== Exercise description ==
The string "chevron" may appear in lines of the listing. Report each line where it does.
= Beginning of Section =
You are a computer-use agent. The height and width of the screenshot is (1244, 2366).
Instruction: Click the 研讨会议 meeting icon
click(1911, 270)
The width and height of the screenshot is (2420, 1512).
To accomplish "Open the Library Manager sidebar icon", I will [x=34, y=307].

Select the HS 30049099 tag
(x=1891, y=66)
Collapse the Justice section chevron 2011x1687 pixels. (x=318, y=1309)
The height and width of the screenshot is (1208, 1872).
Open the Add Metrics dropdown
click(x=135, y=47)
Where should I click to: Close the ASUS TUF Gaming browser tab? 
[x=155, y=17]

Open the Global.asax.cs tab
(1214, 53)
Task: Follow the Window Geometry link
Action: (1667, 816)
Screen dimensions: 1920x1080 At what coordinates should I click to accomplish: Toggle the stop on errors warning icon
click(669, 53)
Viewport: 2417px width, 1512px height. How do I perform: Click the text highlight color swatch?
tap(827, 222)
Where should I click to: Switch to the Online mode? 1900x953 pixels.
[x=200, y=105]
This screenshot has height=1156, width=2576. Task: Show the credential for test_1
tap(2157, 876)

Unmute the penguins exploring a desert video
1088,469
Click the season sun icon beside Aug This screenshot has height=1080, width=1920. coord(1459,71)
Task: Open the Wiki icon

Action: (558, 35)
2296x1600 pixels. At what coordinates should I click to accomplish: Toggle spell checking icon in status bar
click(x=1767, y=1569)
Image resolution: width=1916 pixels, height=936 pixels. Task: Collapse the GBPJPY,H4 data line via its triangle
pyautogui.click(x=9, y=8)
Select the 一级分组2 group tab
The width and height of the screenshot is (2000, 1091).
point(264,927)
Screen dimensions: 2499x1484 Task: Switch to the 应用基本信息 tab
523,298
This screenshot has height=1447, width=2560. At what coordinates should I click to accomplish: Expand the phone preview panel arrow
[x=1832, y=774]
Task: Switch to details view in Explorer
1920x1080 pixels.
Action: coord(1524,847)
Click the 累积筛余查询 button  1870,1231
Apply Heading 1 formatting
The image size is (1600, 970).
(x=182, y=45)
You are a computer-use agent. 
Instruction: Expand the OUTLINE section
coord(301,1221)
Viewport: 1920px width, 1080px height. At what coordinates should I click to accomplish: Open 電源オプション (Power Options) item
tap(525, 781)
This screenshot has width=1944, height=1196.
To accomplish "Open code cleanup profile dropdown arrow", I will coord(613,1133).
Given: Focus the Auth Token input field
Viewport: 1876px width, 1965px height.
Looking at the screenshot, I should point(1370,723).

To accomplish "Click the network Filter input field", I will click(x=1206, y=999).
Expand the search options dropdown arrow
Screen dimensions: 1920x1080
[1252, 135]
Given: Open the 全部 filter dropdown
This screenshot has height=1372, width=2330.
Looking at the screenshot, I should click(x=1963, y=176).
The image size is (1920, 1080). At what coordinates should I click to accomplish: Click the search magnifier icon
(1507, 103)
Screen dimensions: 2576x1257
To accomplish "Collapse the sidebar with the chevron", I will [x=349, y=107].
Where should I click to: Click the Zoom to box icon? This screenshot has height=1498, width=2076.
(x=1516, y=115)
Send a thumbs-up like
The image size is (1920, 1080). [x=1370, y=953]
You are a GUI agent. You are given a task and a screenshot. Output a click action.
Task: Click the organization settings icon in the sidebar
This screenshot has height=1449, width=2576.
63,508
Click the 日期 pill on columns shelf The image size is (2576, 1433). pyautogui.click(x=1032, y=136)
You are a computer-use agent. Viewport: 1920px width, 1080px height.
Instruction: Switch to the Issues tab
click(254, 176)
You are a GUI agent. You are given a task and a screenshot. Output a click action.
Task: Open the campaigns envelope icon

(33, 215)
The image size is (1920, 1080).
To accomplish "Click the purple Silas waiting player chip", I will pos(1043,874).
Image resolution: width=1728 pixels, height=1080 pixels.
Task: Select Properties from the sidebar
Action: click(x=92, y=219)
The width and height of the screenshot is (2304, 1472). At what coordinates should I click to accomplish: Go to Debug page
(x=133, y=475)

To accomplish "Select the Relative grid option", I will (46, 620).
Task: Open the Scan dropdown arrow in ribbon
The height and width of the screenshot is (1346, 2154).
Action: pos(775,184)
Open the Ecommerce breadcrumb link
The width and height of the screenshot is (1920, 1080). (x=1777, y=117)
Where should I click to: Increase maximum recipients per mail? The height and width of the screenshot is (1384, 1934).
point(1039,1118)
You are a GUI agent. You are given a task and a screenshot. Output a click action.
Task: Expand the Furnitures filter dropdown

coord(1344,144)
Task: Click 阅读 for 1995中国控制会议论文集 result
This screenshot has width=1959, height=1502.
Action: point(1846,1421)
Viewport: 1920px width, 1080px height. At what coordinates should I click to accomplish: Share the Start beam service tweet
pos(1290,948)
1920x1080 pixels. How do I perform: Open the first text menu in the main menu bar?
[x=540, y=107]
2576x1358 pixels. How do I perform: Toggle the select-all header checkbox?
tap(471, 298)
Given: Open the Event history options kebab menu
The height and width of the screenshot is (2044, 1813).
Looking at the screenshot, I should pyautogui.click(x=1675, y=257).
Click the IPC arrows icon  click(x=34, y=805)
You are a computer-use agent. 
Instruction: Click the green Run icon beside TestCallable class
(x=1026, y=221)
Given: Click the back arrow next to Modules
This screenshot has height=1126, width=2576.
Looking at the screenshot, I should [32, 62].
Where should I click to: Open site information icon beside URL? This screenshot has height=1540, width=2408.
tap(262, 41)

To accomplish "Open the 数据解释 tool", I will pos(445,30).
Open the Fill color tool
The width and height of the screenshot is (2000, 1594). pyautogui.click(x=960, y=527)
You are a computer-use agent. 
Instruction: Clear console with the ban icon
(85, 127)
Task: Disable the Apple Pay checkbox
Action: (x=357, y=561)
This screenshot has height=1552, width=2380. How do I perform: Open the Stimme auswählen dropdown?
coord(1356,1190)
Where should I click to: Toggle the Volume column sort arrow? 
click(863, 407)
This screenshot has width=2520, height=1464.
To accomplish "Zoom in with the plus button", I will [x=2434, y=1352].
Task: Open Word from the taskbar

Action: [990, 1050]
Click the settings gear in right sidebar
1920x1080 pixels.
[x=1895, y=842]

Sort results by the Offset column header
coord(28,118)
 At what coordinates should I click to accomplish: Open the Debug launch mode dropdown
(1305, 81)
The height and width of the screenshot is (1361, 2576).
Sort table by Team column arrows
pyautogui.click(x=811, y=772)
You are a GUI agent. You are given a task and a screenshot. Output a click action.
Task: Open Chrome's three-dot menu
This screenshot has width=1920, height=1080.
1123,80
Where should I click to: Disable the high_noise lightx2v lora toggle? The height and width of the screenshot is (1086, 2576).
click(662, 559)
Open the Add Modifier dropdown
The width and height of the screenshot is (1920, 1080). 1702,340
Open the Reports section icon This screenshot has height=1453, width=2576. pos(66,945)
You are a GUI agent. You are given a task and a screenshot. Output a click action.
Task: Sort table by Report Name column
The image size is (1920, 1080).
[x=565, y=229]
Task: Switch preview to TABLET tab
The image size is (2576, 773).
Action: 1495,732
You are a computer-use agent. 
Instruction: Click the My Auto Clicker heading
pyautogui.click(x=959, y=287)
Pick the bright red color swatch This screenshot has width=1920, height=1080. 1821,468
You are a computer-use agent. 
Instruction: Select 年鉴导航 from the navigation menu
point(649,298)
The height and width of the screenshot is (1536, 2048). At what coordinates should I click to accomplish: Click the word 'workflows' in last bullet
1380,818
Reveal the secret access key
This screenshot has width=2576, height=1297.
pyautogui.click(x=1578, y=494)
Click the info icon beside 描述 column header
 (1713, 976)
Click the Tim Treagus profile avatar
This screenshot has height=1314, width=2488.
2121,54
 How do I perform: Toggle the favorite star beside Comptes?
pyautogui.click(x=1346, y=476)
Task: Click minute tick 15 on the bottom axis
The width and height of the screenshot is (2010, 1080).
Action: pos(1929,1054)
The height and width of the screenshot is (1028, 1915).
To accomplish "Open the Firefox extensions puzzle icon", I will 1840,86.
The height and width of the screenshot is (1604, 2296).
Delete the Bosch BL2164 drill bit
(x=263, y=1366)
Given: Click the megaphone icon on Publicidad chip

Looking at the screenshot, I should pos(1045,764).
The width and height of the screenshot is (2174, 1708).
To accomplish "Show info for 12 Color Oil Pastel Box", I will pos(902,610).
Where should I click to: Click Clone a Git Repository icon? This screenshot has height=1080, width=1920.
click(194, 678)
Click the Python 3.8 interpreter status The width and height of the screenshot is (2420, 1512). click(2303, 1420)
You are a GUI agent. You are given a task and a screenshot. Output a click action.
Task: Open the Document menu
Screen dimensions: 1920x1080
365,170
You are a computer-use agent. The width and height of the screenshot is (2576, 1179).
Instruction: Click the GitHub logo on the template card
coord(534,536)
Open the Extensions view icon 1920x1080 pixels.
= End of Section =
== Answer for the task ==
Collapse the Justice section chevron 2011x1687 pixels. (x=318, y=1309)
To accomplish "Collapse the sidebar with the chevron", I will [x=349, y=107].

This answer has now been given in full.